Image by Sarah Nichols, Flickr.

5 Comments

  • Why is California moving forward with implementing pretrial programs when over 1/2 million voters asked for the issue to be place on the ballot for the voters to decide? In the last 12 months over 100 civil rights organizations (including the NAACP and the ACLU), 80 technology companies (including Google, Facebook and Amazon) and 27 of the top researches in the area of predictive algorithms have all come out against the use of risk assessments in the criminal justice system. The mountains of evidence show that they are not only perpetuating racial bias, but they are also extremely ineffective in actually predicting the behavior of defendants. The accuracy level of these risk assessments has been described as just as effective as a Magic 8 Ball. So once again, why are our elected officials pushing for the elimination of financially secured release when the alternatives are less effective, more costly and worse when it comes to racial and socioeconomic equality in the system. Maybe that is the question we all need to be asking them. It is time for elected officials to start representing the will of the people as opposed to their own agendas.

  • How’s this for risk assessment?

    Ask the sheriff’s department for the actual numbers of violent black offenders in jail awaiting trial. Specifically, check out how many 18-25 y/o blacks are in for robbery and/or murder. Hold on tight to those pearls you’re clutching.

    Here’s your magic 8 ball answer: Outlook Not Good

  • …..and then ask how many have parole or probation violations, holds for warrants from other jurisdictions, bond revocations per a judge’s order, or other reasons for being detained in addition to their current charge. It isn’t always the lack of funds for a bail bond that are keeping defendant in jail.

  • Very misleading premise in the opening paragraph.

    To make a blanket statement that poor arrestees are not being released is ONE BIG LIE. Pre-trial release programs for the poor and indigent have been around for 50 years and are in almost every county in California releasing arrestees AT NO COST, 24 hours a day, 365 days per year. THERE SOLE MISSION IS TO RELEASE THE POOR & INDIGENT AT NO COST. So you see, they have an option for no cost pre-trial release right now.

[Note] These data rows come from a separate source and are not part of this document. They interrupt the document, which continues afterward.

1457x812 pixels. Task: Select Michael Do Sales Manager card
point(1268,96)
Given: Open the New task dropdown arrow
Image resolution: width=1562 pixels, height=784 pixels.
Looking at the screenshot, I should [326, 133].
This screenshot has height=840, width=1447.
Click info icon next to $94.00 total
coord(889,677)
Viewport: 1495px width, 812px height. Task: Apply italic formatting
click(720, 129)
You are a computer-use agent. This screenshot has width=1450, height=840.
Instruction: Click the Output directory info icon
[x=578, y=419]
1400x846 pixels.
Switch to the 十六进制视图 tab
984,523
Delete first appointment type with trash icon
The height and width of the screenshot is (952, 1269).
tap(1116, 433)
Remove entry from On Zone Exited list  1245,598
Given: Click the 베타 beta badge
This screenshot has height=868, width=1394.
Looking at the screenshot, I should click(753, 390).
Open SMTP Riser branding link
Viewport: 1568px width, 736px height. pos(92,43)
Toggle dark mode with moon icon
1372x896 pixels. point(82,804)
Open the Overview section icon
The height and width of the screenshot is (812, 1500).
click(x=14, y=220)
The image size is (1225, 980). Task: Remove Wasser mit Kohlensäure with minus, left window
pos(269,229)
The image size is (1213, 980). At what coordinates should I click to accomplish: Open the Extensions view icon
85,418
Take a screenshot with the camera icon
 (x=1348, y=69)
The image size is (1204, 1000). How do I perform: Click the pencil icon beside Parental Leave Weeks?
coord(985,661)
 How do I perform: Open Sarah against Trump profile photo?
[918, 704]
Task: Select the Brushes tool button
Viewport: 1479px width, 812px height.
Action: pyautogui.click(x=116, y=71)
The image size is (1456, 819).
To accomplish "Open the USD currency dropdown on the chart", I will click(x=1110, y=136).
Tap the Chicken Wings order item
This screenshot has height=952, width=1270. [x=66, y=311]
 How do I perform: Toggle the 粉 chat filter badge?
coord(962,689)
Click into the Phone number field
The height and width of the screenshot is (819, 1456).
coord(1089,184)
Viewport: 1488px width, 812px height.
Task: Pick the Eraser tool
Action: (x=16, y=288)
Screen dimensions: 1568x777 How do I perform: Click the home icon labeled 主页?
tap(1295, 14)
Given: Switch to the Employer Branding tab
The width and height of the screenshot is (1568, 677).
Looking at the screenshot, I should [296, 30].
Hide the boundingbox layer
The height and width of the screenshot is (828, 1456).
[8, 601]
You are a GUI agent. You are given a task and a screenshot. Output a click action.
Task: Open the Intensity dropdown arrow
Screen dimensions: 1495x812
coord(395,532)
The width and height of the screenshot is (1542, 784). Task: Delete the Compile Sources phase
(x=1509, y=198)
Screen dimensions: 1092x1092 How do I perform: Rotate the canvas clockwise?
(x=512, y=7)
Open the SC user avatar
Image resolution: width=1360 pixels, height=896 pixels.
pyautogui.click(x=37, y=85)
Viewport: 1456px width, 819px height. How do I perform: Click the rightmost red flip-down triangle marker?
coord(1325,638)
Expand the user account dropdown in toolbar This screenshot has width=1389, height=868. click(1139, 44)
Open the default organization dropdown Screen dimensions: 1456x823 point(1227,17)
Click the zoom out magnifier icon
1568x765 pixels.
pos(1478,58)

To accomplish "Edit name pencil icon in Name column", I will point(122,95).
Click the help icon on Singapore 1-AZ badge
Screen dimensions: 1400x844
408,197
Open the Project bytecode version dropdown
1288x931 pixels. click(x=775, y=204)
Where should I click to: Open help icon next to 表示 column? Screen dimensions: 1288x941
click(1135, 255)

    The problem has been, they don’t release the poor on an OR release because they are less likely to show up in court. DUH. Why else would they deny them? Detention Release programs use the same criteria bondsman use for money bail to qualify arrestees for a free OR release. Is the person a home owner? Do they have a job? How long have they lived in the community? etc.

    Why not go after these ineffective pre-trial programs and fix them? Instead, lawmakers are attacking an industry that doesn’t cost the taxpayers any money – in fact SAVES THE TAXPAYERS MONEY!

    Are there problems with current system? Yes. The key problems are:

    1. Existing pre-trial programs are not doing what they were created to do. They overlook the poor & indigent, leaving them in jail.
    2. Bail schedules – that set the bail amount for various offenses – are in many cases too high and require a lot of money to bail out. These schedules ESTABLISHED BY THE JUDGES, not private bondsman, are exorbitant in many cases. They should be lowered to make money bail more affordable for everyone.
    3. Finally, the bail amount established for an individual should consider the financial standing of the arrestee. $10,000 bond for a millionaire is pocket change and for someone who may be unemployed, it’s just not attainable.

    Why anyone would want to do away with a successful system that has worked for almost 1,000 years and replace it with some warm, fuzzy, feel good “assessment program” makes no sense. If the changes I suggest here were implemented, it would fix the problems law makers are trying to address.